=== PAGE EXTRACT ===

The View from the Peak Trail, Victoria Peak, Hong Kong

The View from the Peak Trail, Victoria Peak, Hong Kong (Credit: Samantha Sault)

When you land in Hong Kong for the first time, you’ll likely feel utterly disoriented. It’s not a long ride from the airport, through imposing mountains that exemplify southern China’s landscape, over Victoria Harbor, a shipping hub where the factories of the East meet the consumers of the West, finally, to the iconic, twinkling, unending skyline of the city center. But, it’s a new ride. You’ve seen photos of Hong Kong, but nothing can compare to seeing China’s Special Administrative Region with your own eyes—especially if you’ve flown literally over the top of the Earth to get there. In your head, time and space are jumbled—and in Hong Kong, the exotic scents and sounds of Asia are jumbled with a distinctly British ambiance from its colonial days as well as a sleek and at times futuristic patina.

The View from the Peak Trail, Victoria Peak, Hong Kong

The view from the Peak Trail, Victoria Peak, Hong Kong (Credit: Samantha Sault)

On my first trip to Hong Kong, in January 2012, “disoriented” doesn’t even begin to describe how The Diplomat and I felt when we arrived after dark following a long journey through Beijing. We found our boutique hotel in Causeway Bay—eventually—and hunger and bewilderment drew us to the unfamiliar streets even though the clock approached midnight. In Hong Kong, you’ll find that many restaurants and bars are hidden away in skyscrapers, which is frustrating when you first arrive and desperately need a nightcap to deal with your jet lag. We found a sticky pub in an office building in Times Square, where the “fish filet” was more like McDonald’s than the British-style fish and chips we craved, but today find humor in our first meal in what is now one of our favorite culinary cities.

The futuristic patina of Hong Kong, evident in the Lippo Centre, a.k.a. "The Koala Tree" (Credit: Samantha Sault)

The futuristic patina of Hong Kong, evident in the Lippo Centre, a.k.a. “The Koala Tree” (Credit: Samantha Sault)

After eight days, and Hong Kong Fashion Week and meetings and a few more trips since then, I’ve learned my way around Hong Kong and know that it is not disorienting, but delightfully mysterious. Around every bustling corner, up and down the Mid-Levels escalators, into the subway stations and back and forth across the Harbor, there’s always something wonderful to discover.

Hong Kong (Credit: Samantha Sault)

Smiling Shau Kei Wan Plaza while waiting for a meeting (Credit: Samantha Sault)

If you don’t have much time—or if you want to be sure to avoid the aforementioned fish filets—I’ve compiled an authentic, accessible Hong Kong travel guide for the sophisticated and stylish traveler.

=== ENTRIES ===

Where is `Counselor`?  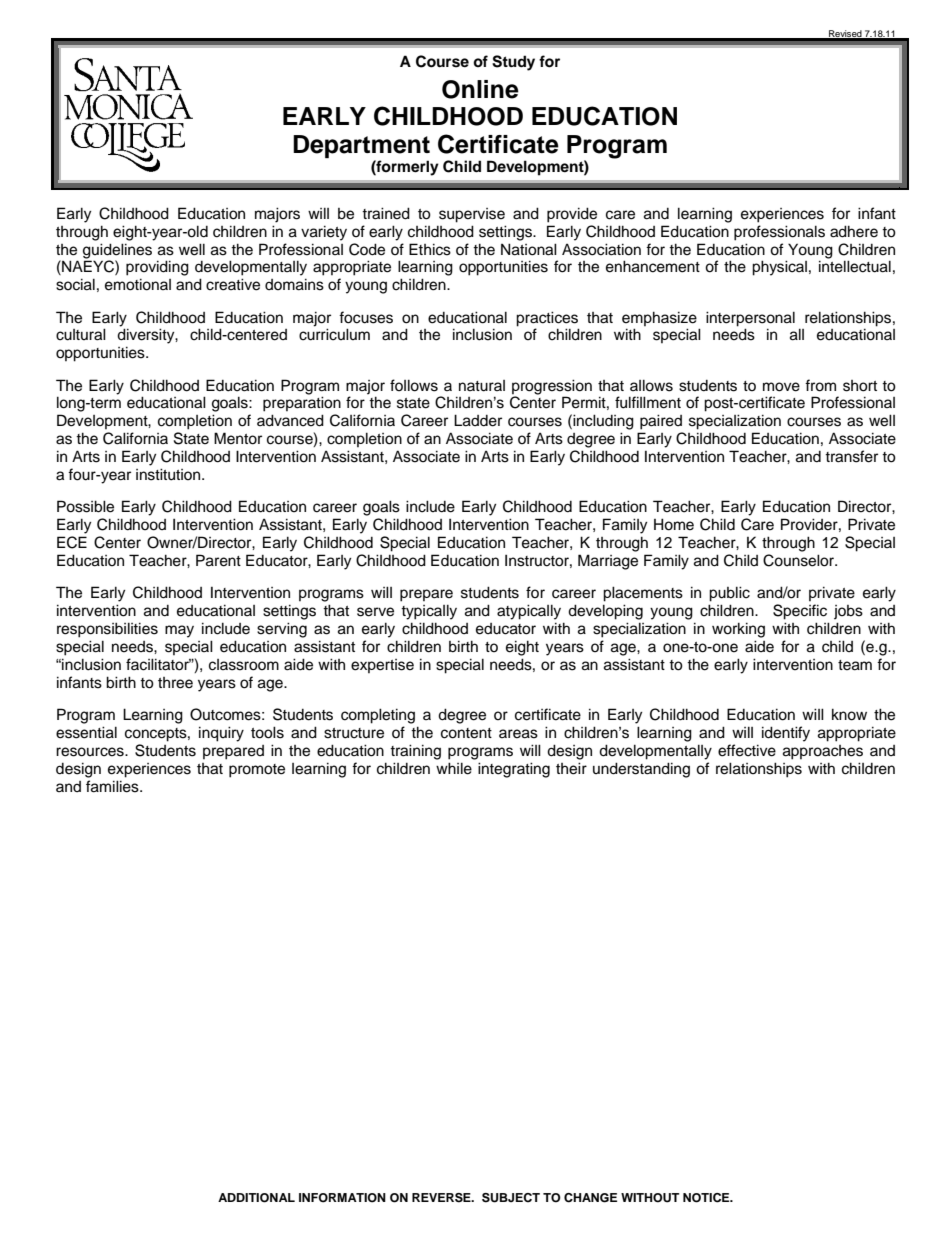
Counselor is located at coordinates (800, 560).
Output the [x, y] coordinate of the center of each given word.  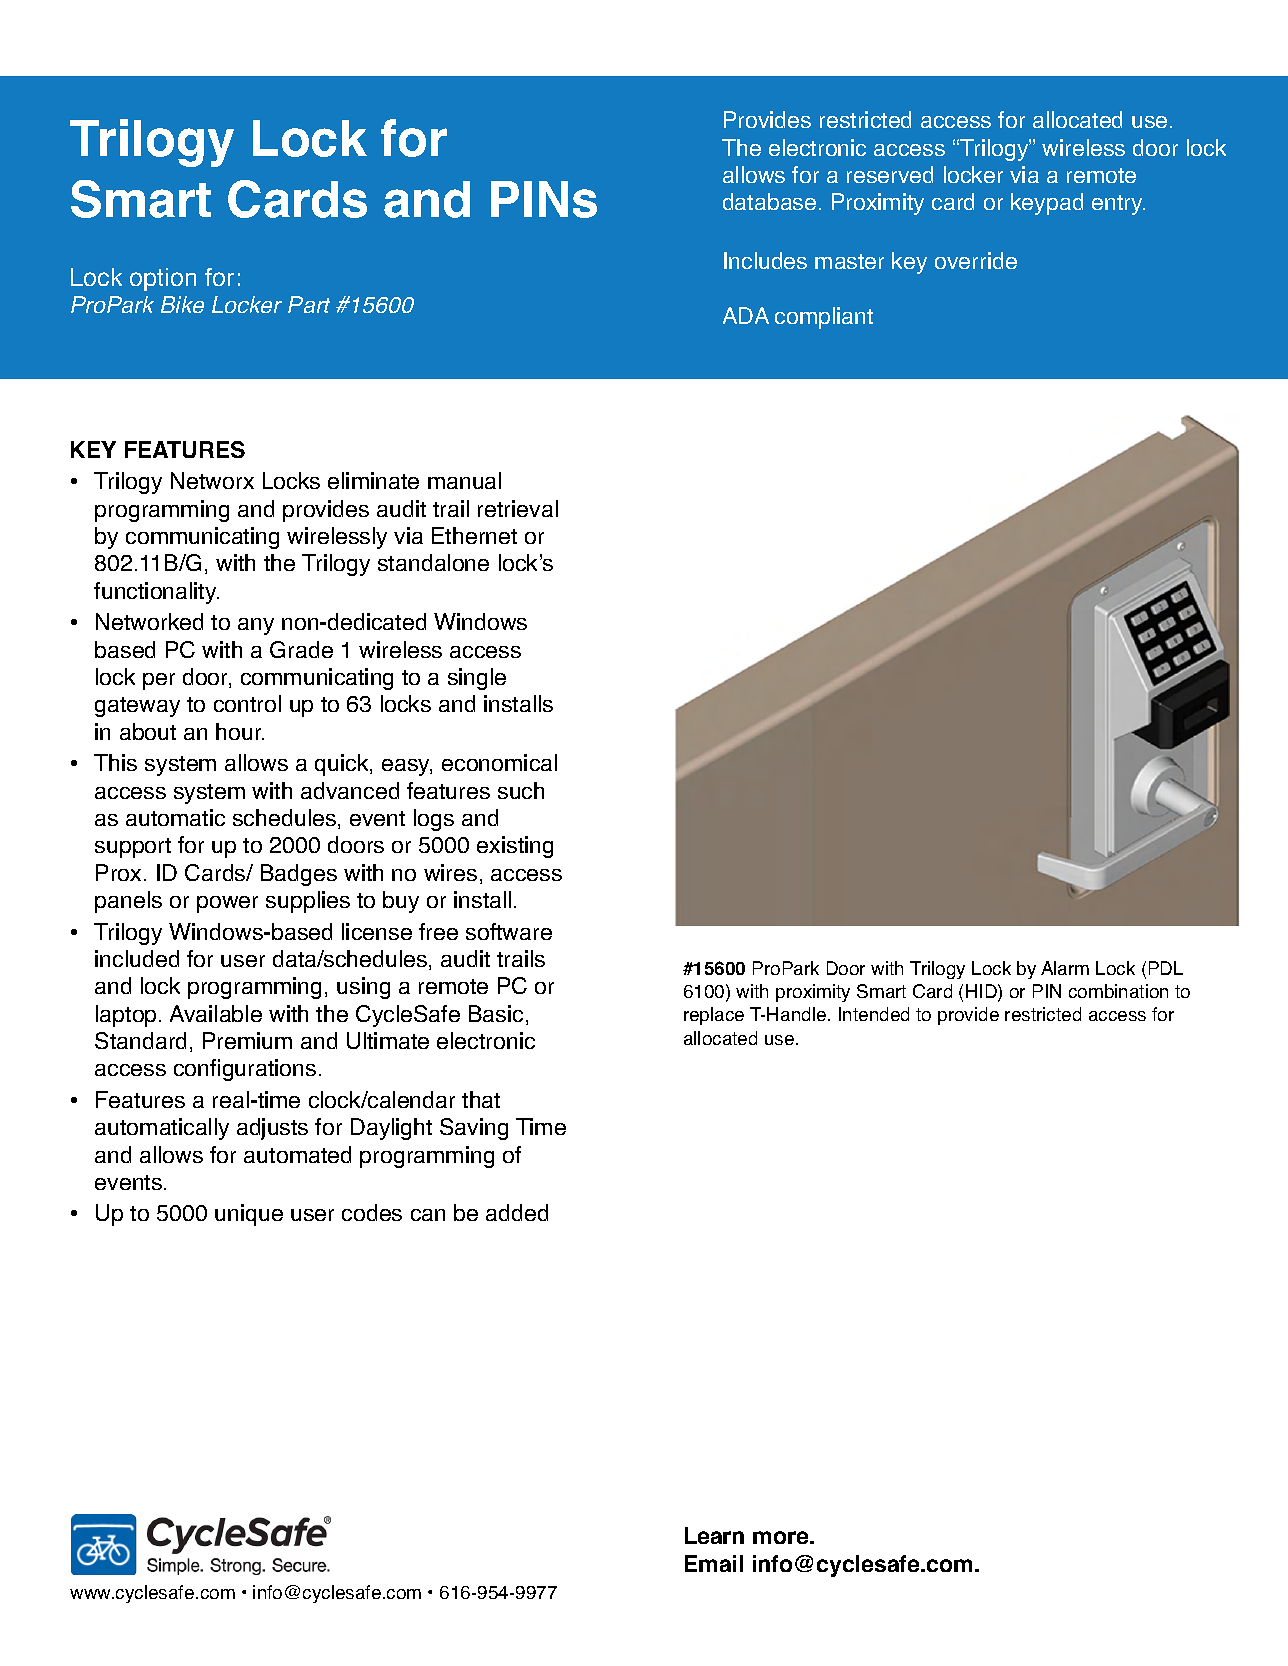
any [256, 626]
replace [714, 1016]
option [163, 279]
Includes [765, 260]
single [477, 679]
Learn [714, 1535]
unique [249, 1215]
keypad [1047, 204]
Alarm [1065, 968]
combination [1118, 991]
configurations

===
=== ENTRIES ===

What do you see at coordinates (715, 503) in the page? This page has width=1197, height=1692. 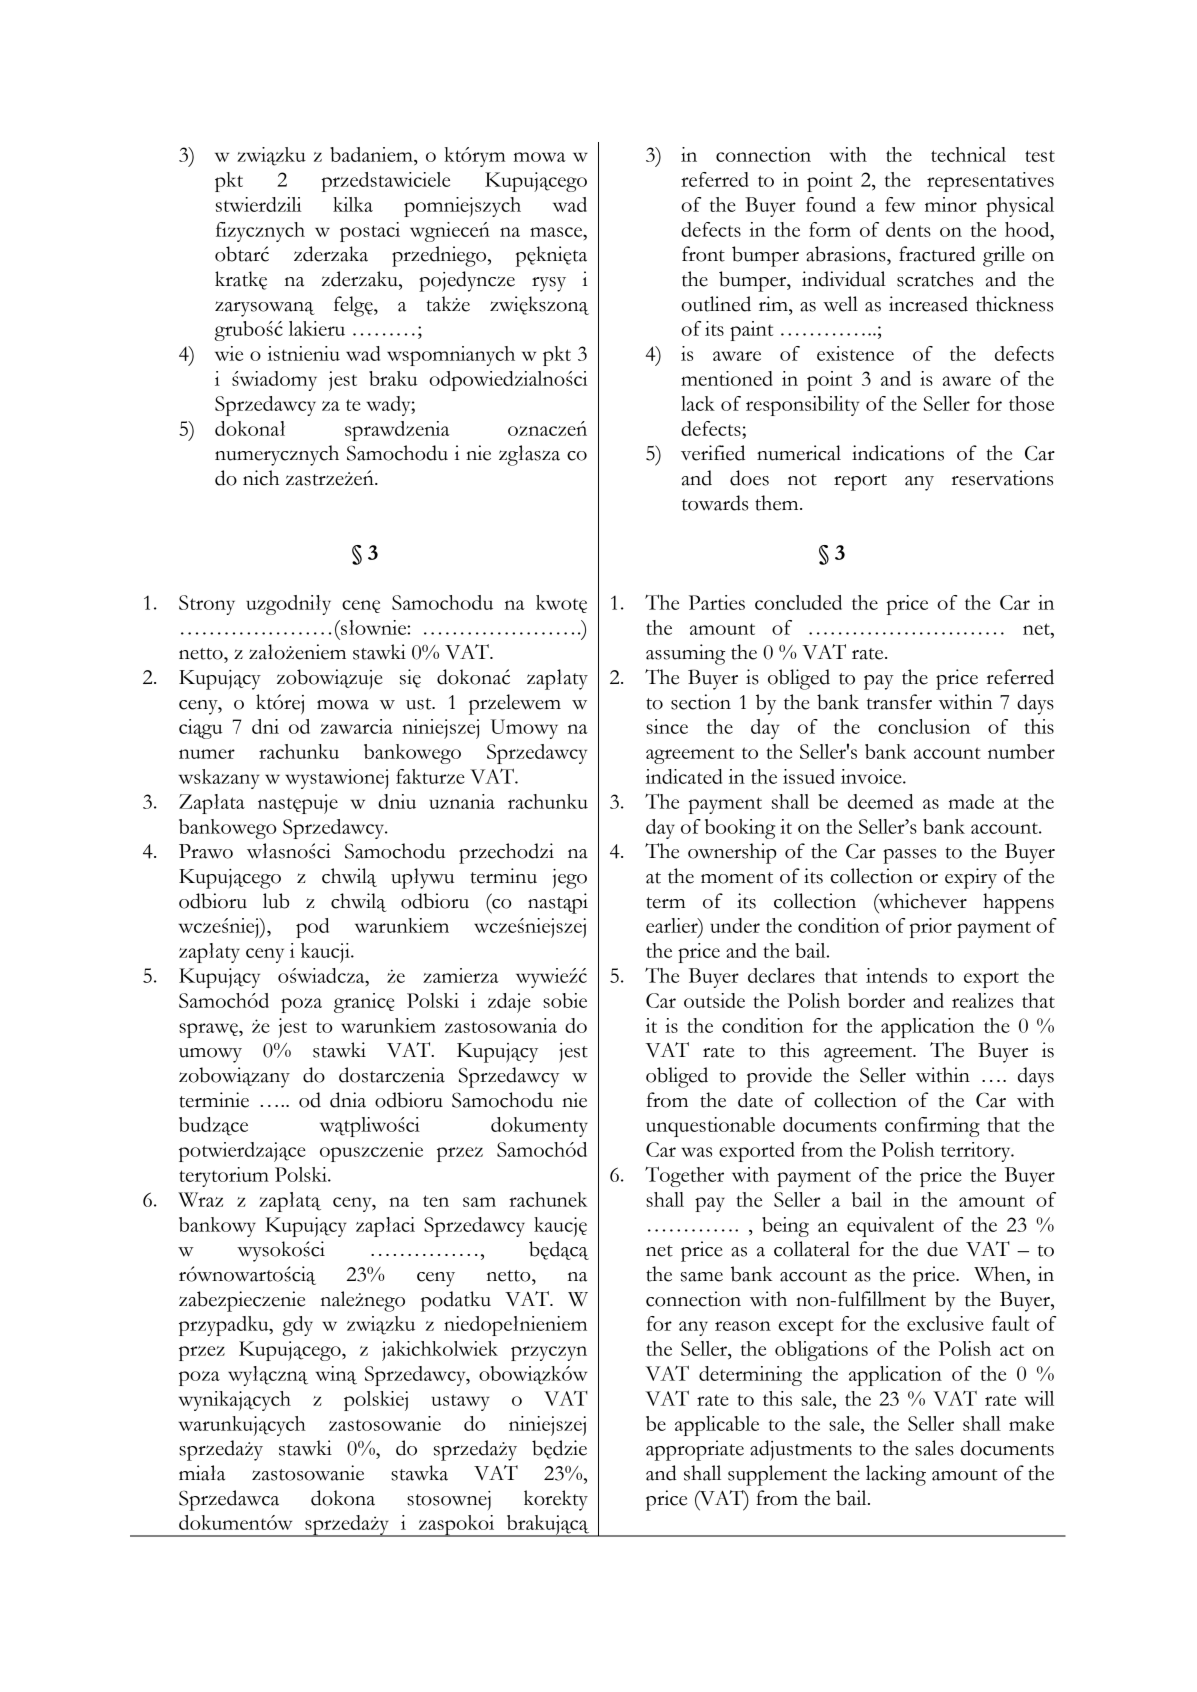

===
=== ENTRIES ===

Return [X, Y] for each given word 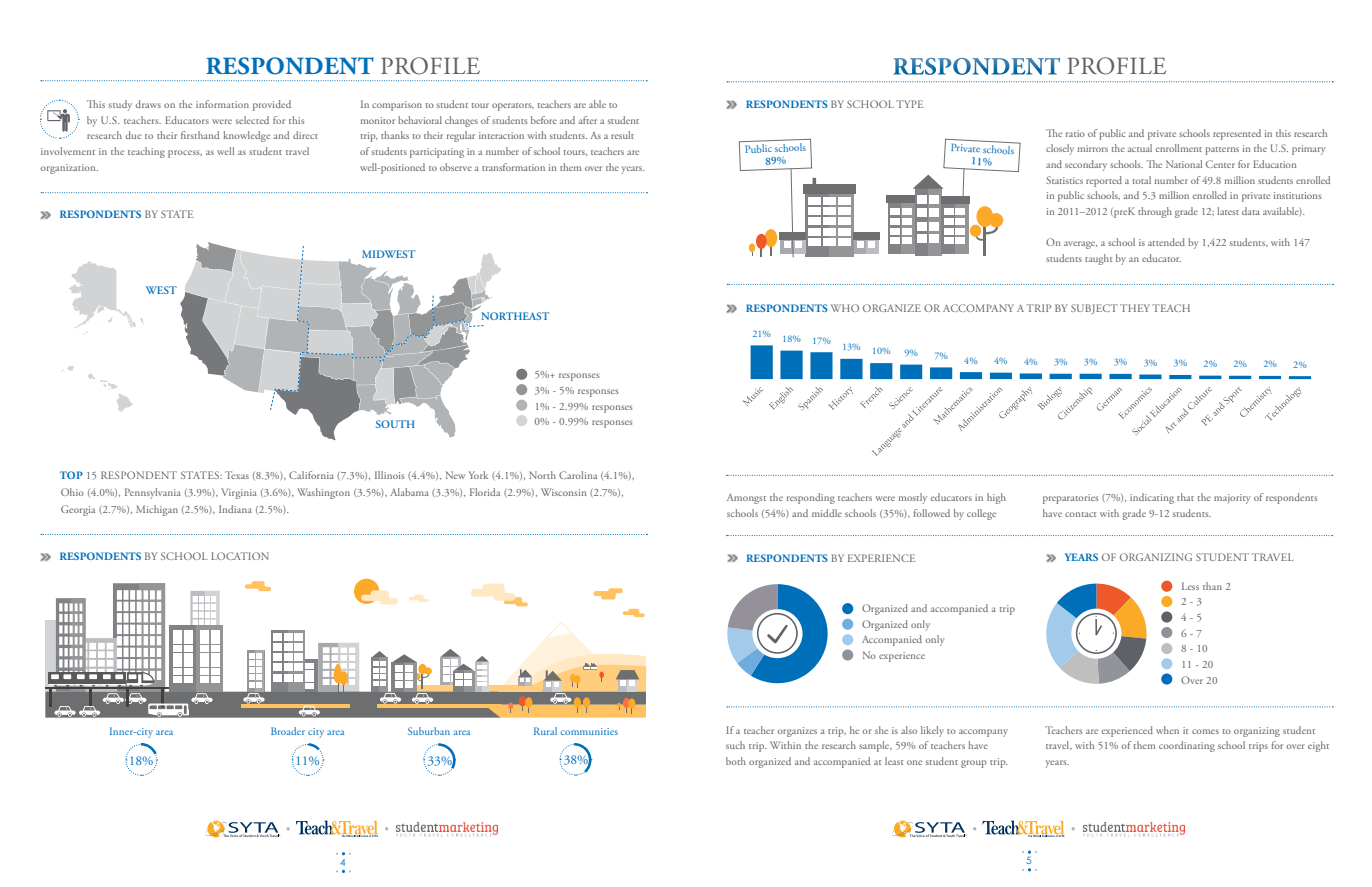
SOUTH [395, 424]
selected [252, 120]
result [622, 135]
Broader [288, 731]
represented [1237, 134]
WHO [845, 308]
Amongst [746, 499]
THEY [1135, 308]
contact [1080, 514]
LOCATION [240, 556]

===

§ **GIVEN REQUEST**
From the Hong Kong travel piece, pull out the passage that begins with "After eight days, and" and ends after "and stylish traveler.", copied word for word.

§ **EXERCISE OUTPUT**
After eight days, and Hong Kong Fashion Week and meetings and a few more trips since then, I’ve learned my way around Hong Kong and know that it is not disorienting, but delightfully mysterious. Around every bustling corner, up and down the Mid-Levels escalators, into the subway stations and back and forth across the Harbor, there’s always something wonderful to discover.

Hong Kong (Credit: Samantha Sault)

Smiling Shau Kei Wan Plaza while waiting for a meeting (Credit: Samantha Sault)

If you don’t have much time—or if you want to be sure to avoid the aforementioned fish filets—I’ve compiled an authentic, accessible Hong Kong travel guide for the sophisticated and stylish traveler.